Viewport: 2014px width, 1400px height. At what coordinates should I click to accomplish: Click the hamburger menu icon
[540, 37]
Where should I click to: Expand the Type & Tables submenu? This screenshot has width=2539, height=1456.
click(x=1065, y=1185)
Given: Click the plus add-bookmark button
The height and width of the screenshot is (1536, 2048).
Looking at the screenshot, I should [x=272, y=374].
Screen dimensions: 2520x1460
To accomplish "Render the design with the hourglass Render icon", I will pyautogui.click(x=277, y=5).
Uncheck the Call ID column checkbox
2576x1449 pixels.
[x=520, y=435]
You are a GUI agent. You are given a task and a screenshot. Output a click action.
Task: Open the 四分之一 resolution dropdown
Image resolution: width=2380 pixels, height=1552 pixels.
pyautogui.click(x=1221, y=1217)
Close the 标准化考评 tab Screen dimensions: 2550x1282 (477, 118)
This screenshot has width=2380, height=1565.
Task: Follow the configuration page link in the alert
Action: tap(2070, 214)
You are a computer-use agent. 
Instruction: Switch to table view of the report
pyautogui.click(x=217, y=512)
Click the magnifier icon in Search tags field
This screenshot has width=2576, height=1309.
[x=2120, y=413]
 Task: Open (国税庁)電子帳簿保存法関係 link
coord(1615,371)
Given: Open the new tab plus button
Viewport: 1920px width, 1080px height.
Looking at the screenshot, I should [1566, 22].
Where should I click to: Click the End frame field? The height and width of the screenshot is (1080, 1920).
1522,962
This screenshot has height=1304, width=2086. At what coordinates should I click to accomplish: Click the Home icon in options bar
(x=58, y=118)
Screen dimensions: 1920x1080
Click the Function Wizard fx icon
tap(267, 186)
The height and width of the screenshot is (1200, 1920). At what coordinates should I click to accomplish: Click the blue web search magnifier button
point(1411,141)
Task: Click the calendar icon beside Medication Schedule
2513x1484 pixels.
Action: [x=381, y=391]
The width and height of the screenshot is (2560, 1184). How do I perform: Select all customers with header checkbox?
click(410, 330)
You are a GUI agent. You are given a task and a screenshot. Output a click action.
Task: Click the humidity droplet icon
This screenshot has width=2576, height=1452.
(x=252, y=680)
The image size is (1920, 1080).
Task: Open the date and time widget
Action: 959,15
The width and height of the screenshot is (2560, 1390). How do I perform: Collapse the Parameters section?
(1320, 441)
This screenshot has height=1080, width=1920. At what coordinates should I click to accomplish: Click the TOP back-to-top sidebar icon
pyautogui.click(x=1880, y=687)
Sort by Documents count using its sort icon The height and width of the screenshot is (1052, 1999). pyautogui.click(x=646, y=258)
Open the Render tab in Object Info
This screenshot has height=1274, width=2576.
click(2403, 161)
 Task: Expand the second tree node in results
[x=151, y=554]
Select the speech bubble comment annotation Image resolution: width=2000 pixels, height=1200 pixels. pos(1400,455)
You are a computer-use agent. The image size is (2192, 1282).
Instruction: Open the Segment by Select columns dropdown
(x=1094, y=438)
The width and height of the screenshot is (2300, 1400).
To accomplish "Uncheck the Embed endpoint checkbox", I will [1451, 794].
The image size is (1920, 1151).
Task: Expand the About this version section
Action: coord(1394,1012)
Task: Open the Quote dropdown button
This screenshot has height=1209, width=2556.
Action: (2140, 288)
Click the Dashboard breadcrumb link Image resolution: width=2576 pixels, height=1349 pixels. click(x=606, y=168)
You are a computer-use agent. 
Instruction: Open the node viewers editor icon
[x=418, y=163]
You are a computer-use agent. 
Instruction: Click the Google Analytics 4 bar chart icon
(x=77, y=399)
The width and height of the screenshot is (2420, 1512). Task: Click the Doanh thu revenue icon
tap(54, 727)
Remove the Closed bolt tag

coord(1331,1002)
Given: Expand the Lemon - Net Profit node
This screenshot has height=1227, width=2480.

:::

### YOUR ASSIGNMENT
Could you return all the data above exactly as it appears?

### RESPONSE TO THE TASK
Viewport: 2014px width, 1400px height. At what coordinates should I click to accomplish: Click the hamburger menu icon
[540, 37]
Where should I click to: Expand the Type & Tables submenu? This screenshot has width=2539, height=1456.
click(x=1065, y=1185)
Given: Click the plus add-bookmark button
The height and width of the screenshot is (1536, 2048).
Looking at the screenshot, I should [x=272, y=374].
Screen dimensions: 2520x1460
To accomplish "Render the design with the hourglass Render icon", I will pyautogui.click(x=277, y=5).
Uncheck the Call ID column checkbox
2576x1449 pixels.
[x=520, y=435]
You are a GUI agent. You are given a task and a screenshot. Output a click action.
Task: Open the 四分之一 resolution dropdown
Image resolution: width=2380 pixels, height=1552 pixels.
pyautogui.click(x=1221, y=1217)
Close the 标准化考评 tab Screen dimensions: 2550x1282 (477, 118)
This screenshot has width=2380, height=1565.
Task: Follow the configuration page link in the alert
Action: tap(2070, 214)
You are a computer-use agent. 
Instruction: Switch to table view of the report
pyautogui.click(x=217, y=512)
Click the magnifier icon in Search tags field
This screenshot has width=2576, height=1309.
[x=2120, y=413]
 Task: Open (国税庁)電子帳簿保存法関係 link
coord(1615,371)
Given: Open the new tab plus button
Viewport: 1920px width, 1080px height.
Looking at the screenshot, I should [1566, 22].
Where should I click to: Click the End frame field? The height and width of the screenshot is (1080, 1920).
1522,962
This screenshot has height=1304, width=2086. At what coordinates should I click to accomplish: Click the Home icon in options bar
(x=58, y=118)
Screen dimensions: 1920x1080
Click the Function Wizard fx icon
tap(267, 186)
The height and width of the screenshot is (1200, 1920). At what coordinates should I click to accomplish: Click the blue web search magnifier button
point(1411,141)
Task: Click the calendar icon beside Medication Schedule
2513x1484 pixels.
Action: [x=381, y=391]
The width and height of the screenshot is (2560, 1184). How do I perform: Select all customers with header checkbox?
click(410, 330)
You are a GUI agent. You are given a task and a screenshot. Output a click action.
Task: Click the humidity droplet icon
This screenshot has width=2576, height=1452.
(x=252, y=680)
The image size is (1920, 1080).
Task: Open the date and time widget
Action: 959,15
The width and height of the screenshot is (2560, 1390). How do I perform: Collapse the Parameters section?
(1320, 441)
This screenshot has height=1080, width=1920. At what coordinates should I click to accomplish: Click the TOP back-to-top sidebar icon
pyautogui.click(x=1880, y=687)
Sort by Documents count using its sort icon The height and width of the screenshot is (1052, 1999). pyautogui.click(x=646, y=258)
Open the Render tab in Object Info
This screenshot has height=1274, width=2576.
click(2403, 161)
 Task: Expand the second tree node in results
[x=151, y=554]
Select the speech bubble comment annotation Image resolution: width=2000 pixels, height=1200 pixels. pos(1400,455)
You are a computer-use agent. The image size is (2192, 1282).
Instruction: Open the Segment by Select columns dropdown
(x=1094, y=438)
The width and height of the screenshot is (2300, 1400).
To accomplish "Uncheck the Embed endpoint checkbox", I will [1451, 794].
The image size is (1920, 1151).
Task: Expand the About this version section
Action: coord(1394,1012)
Task: Open the Quote dropdown button
This screenshot has height=1209, width=2556.
Action: (2140, 288)
Click the Dashboard breadcrumb link Image resolution: width=2576 pixels, height=1349 pixels. click(x=606, y=168)
You are a computer-use agent. 
Instruction: Open the node viewers editor icon
[x=418, y=163]
You are a computer-use agent. 
Instruction: Click the Google Analytics 4 bar chart icon
(x=77, y=399)
The width and height of the screenshot is (2420, 1512). Task: Click the Doanh thu revenue icon
tap(54, 727)
Remove the Closed bolt tag

coord(1331,1002)
Given: Expand the Lemon - Net Profit node
This screenshot has height=1227, width=2480.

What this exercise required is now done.